Failover and High availability with MariaDB Connector/J
New Whitepaper: The Ultimate Guide to High Availability with MariaDB
Download NowFailover and high availability were introduced in MariaDB Connector/J 1.2.0.
Load balancing and failover distinction
Failover occurs when a connection to a primary database server fails and the connector will open up a connection to another database server.
For example, server A has the current connection. After a failure (server crash, network down …) the connection will switch to another server (B).
Load balancing allows to distribute load (read and write) over multiple servers.
Replication cluster type
In MariaDB (and MySQL) replication, there are 2 different replication roles:
- Master role: Database server that permits read and write operations
- Slave role: Database server that permits only read operations
This document describes configuration and implementation for 3 types of clusters:
- Multi-Master replication cluster. All hosts have a master replication role. (example : Galera)
- Master/slaves cluster: one host has the master replication role with multiple hosts in slave replication role.
- Hybrid cluster: multiple hosts in master replication role with multiple hosts in slave replication role.

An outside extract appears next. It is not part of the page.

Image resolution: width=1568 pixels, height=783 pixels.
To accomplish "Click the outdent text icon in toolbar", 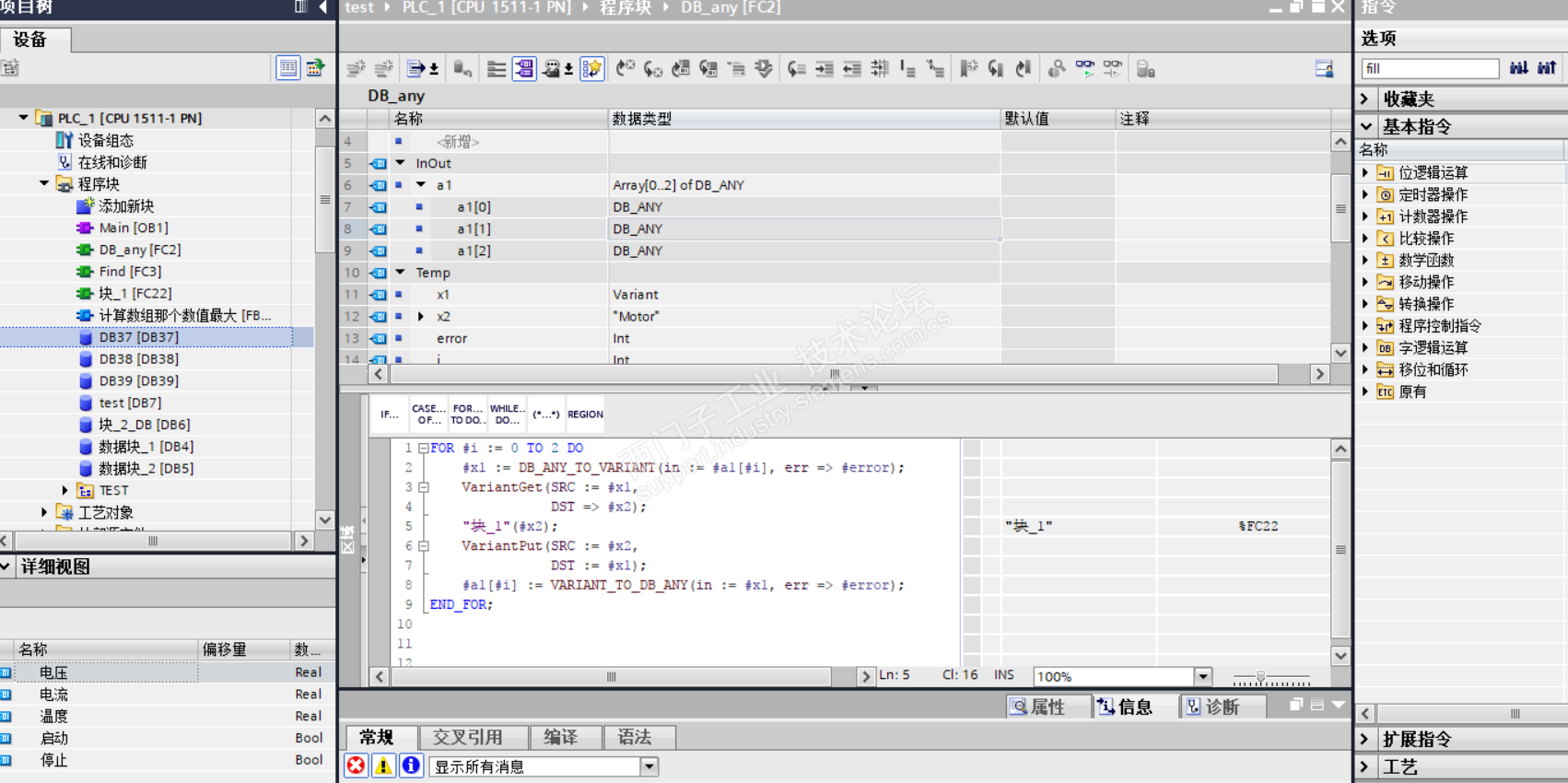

Load balancing implementation
Random picking
When initializing a connection or after a failed connection, the connector will attempt to connect to a host with a certain role (slave/master). The connection is selected randomly among the valid hosts. Thereafter, all statements will run on that database server until the connection will be closed (or fails).
The load-balancing will includes a pooling mechanism. Example: when creating a pool of 60 connections, each one will use a random host. With 3 master hosts, the pool will have about 20 connections to each host.
Master/slave distributed load
For a cluster composed of master hosts only, the load will be distributed due to the random distribution of connections.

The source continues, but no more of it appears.